O Parlamento da União Europeia aprovou uma iniciativa que pode ampliar de forma significativa o acesso ao aborto no bloco, ao permitir que mulheres de países com leis mais restritivas interrompam a gravidez gratuitamente em outro Estado membro. A proposta, batizada de My Voice, My Choice (Minha Voz, Minha Escolha), foi aprovada em votação que terminou com 358 votos favoráveis e 202 contrários.
O plano prevê a criação de um fundo financiado pelo orçamento da União Europeia para custear procedimentos de aborto a mulheres oriundas de países onde a prática é quase totalmente proibida, como Malta e Polônia, ou onde o acesso é considerado limitado, a exemplo da Itália e da Croácia. Na prática, a medida busca contornar barreiras legais nacionais por meio da livre circulação dentro do bloco.
A iniciativa surge em um contexto de mudanças contrastantes no cenário europeu. Enquanto alguns países ampliaram direitos reprodutivos — como o Reino Unido, que descriminalizou o aborto, e a França, que passou a tratá-lo como uma liberdade constitucional —, cresce paralelamente o apoio a partidos de direita, muitos deles contrários à ampliação do acesso ao procedimento.
Após a aprovação no Parlamento, caberá agora à Comissão Europeia decidir, em março, se adotará formalmente a proposta e dará andamento à criação do fundo. A decisão será determinante para definir se a iniciativa terá força prática ou permanecerá apenas como sinalização política.

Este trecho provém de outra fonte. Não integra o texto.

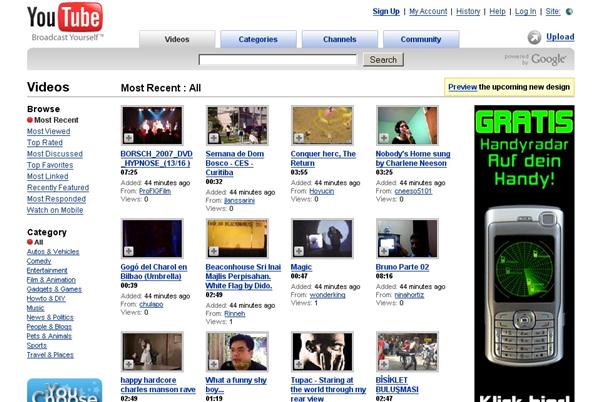Click plus icon on Bruno Parte 02 thumbnail
The width and height of the screenshot is (600, 402).
(384, 251)
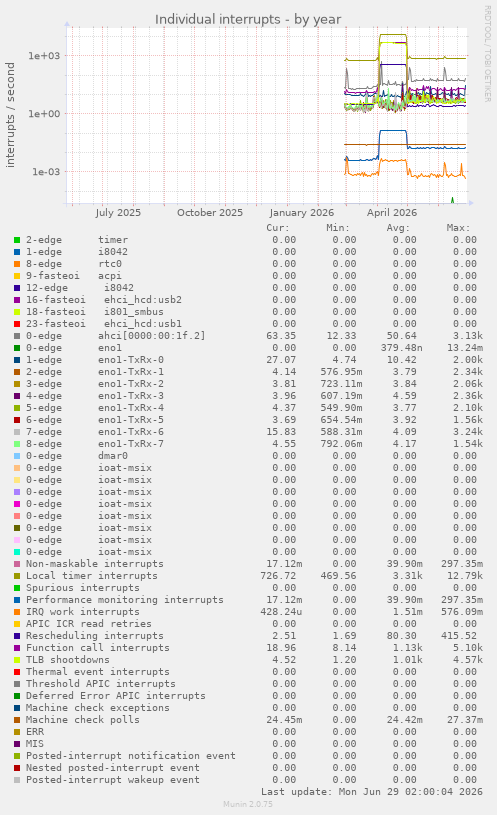The image size is (497, 815).
Task: Click the Machine check polls color swatch
Action: tap(17, 720)
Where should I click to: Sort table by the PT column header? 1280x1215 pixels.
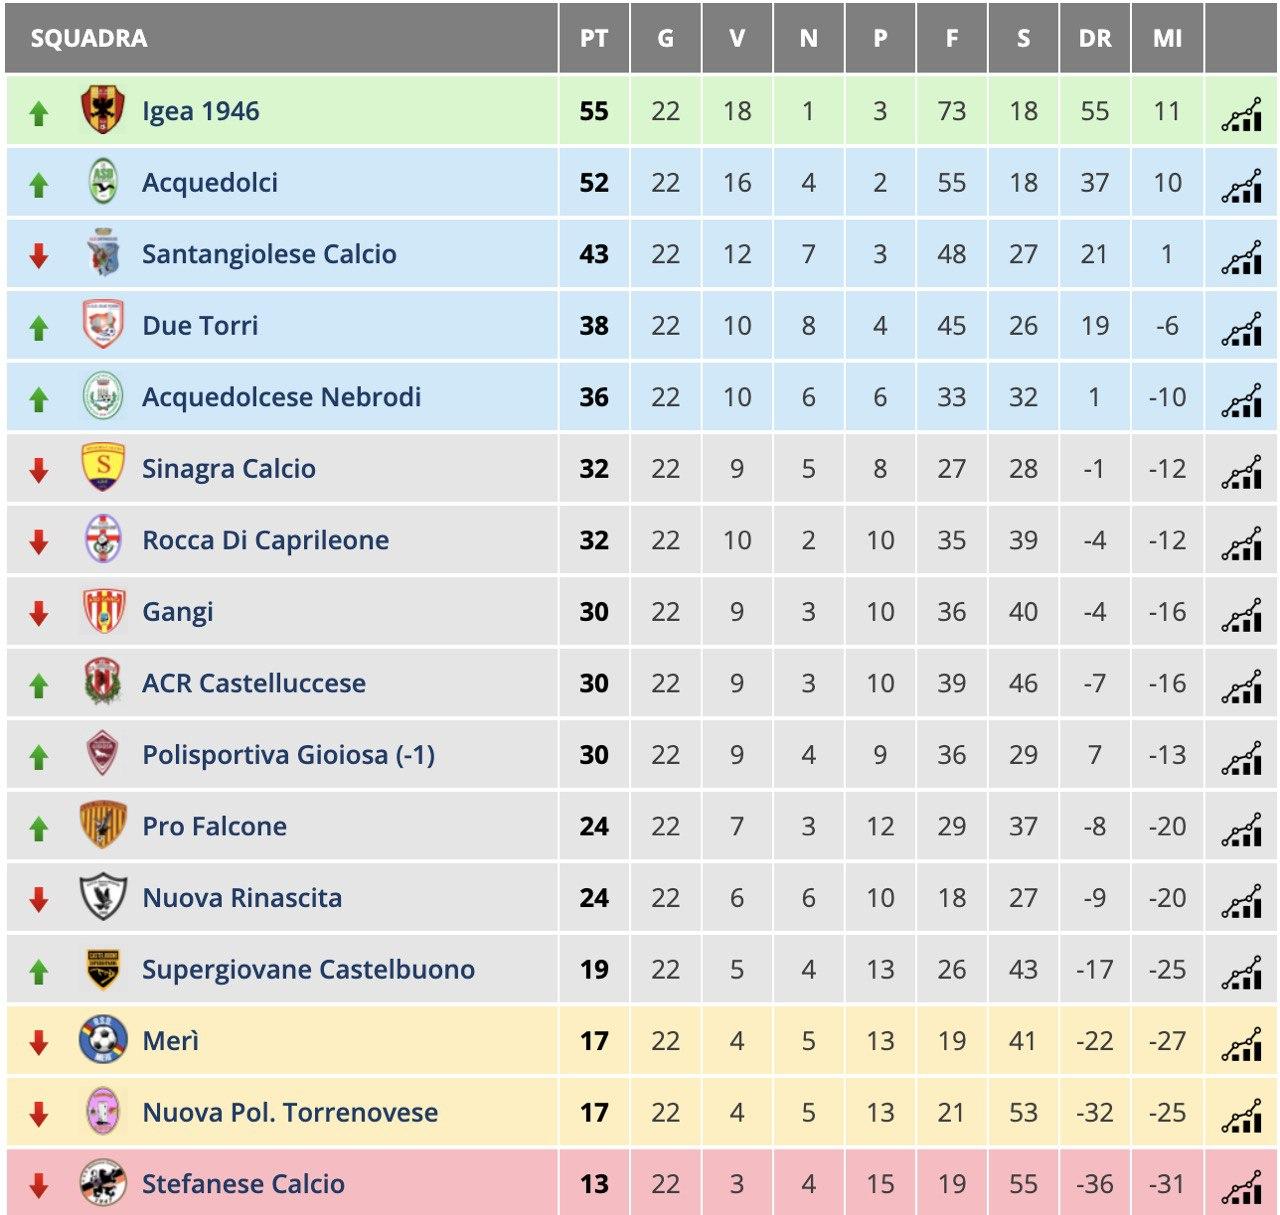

A proposta, no entanto, já provoca reações. Críticos afirmam que a medida representa uma interferência direta nas legislações nacionais e fere valores cristãos tradicionais defendidos por parte da sociedade europeia. Defensores, por outro lado, argumentam que se trata de uma resposta a desigualdades no acesso à saúde reprodutiva dentro da União Europeia, reforçando direitos individuais independentemente do país de origem.